Inizialmente, questo è stato profondamente alienante e demotivante. Le energie progressiste di sinistra della fine degli anni ’90 e dei primi anni 2000 si sono dissipate. Il precedente primato della Sassonia-Anhalt nella storia elettorale risaliva al 2006, quando stabilì il record per la più bassa partecipazione popolare in un’elezione regionale, con un’affluenza di appena il 44,4%.
L’AfD ha cambiato tutto questo. Dai minimi del 2006, l’affluenza alle urne è balzata al 78% nel fine settimana, rispetto al poco più che 60% del 2021. Il principale motore e beneficiario di questa mobilitazione elettorale è l’AfD.
Della sua enorme impennata di consensi, la maggior parte proviene da elettori che in precedenza non votavano.
Come ha dimostrato l’eroico lavoro empirico del politologo Julius Koelzer, questa mobilitazione è più marcata nelle aree rurali del paese. Non a caso, l’economista politico Philip Manow parla di “democratizzazione della democrazia” portata dall’ondata populista in Germania. Sembra difficile non concordare con la diagnosi di base, ovvero che ciò a cui stiamo assistendo è un voto di protesta fortemente mobilitato contro l’establishment democratico tedesco, mascherato da xenofobia e da un’esaltazione dell’appartenenza nazionale e regionale.
La patria (Heimat) è stata la pietra angolare della retorica elettorale. Ma questo messaggio rassicurante si accompagna a un drammatico senso di crisi e all’esigenza di un cambiamento radicale e innovativo. Non sorprende che commentatori di destra come Ulf Porschardt di Die Welt stiano dichiarando la fine della Repubblica di Berlino come la conosciamo.
Anche coloro che non condividono questo sentimento di dissenso devono fare i conti con il drammatico scenario che queste elezioni regionali aprono. Di fronte a un voto di protesta, è facile porre le solite domande sullo svantaggio sociale, sullo stato dell’economia della Sassonia-Anhalt, ecc. Ed è facile trovare lì risposte a un malcontento radicato.
Persino per i modesti standard tedeschi, la crescita in Sassonia-Anhalt è lenta. La disoccupazione è relativamente alta.

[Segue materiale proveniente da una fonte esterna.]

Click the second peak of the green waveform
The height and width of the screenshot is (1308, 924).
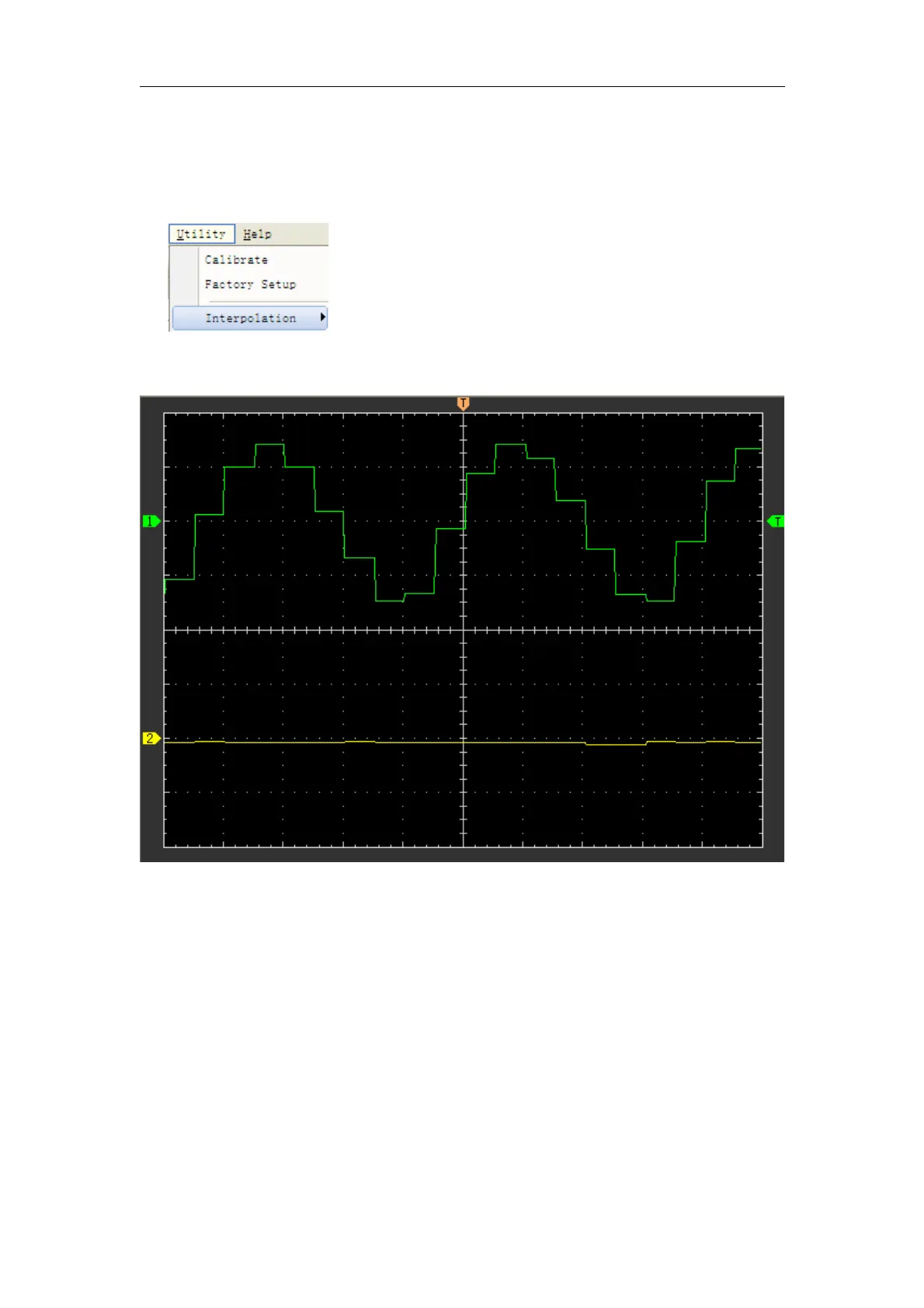[x=510, y=444]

L’economia della Sassonia-Anhalt era un tempo un importante centro dell’industrializzazione “della Germania centrale”, sostenuta dallo Stato. La fabbrica originale della Junkers, sede del leggendario aereo da trasporto e passeggeri JU52, si trovava a Dessau. La Sassonia-Anhalt produceva un tempo materiale rotabile per l’intero blocco comunista. C’era una forte concentrazione di produzione chimica nella DDR. Per usare un eufemismo, questi non sono settori che stanno andando bene. La popolazione sta invecchiando e diminuendo.

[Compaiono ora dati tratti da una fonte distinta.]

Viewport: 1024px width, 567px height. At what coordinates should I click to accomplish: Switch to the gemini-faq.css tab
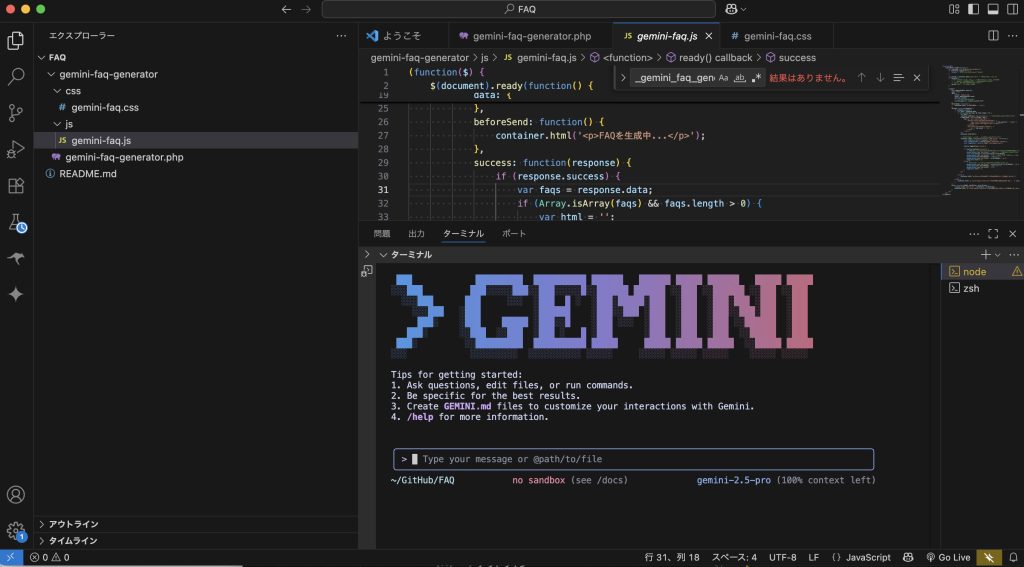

In questo contesto, l’AfD, come i suoi omologhi in Francia, Italia e Regno Unito, attrae fortemente coloro che si identificano come “lavoratori” – il 60% dei quali vota per l’AfD – e coloro che affermano di trovarsi in difficoltà economiche – il 65% vota per l’AfD. Nessuno di questi gruppi rappresenta la maggioranza nell’elettorato, ma la tendenza nel loro voto è significativa. Allo stesso tempo, solo il 30% di coloro che hanno un’istruzione superiore vota per l’AfD.
Ma quali conclusioni si possono trarre da questo dato? Potrebbe sembrare ovvio affermare che gli elettori di destra della classe operaia in difficoltà economiche dovrebbero essere “riconquistati” offrendo loro migliori misure di welfare e stabilità dei prezzi.
Se si chiede agli elettori dell’AfD di cosa si preoccupano, oltre alle loro ubbie xenofobe riguardo alla “troppa presenza di stranieri”, menzioneranno il costo della vita e le loro preoccupazioni per il tenore di vita. Citano anche il cambiamento climatico e la minaccia di una guerra esterna.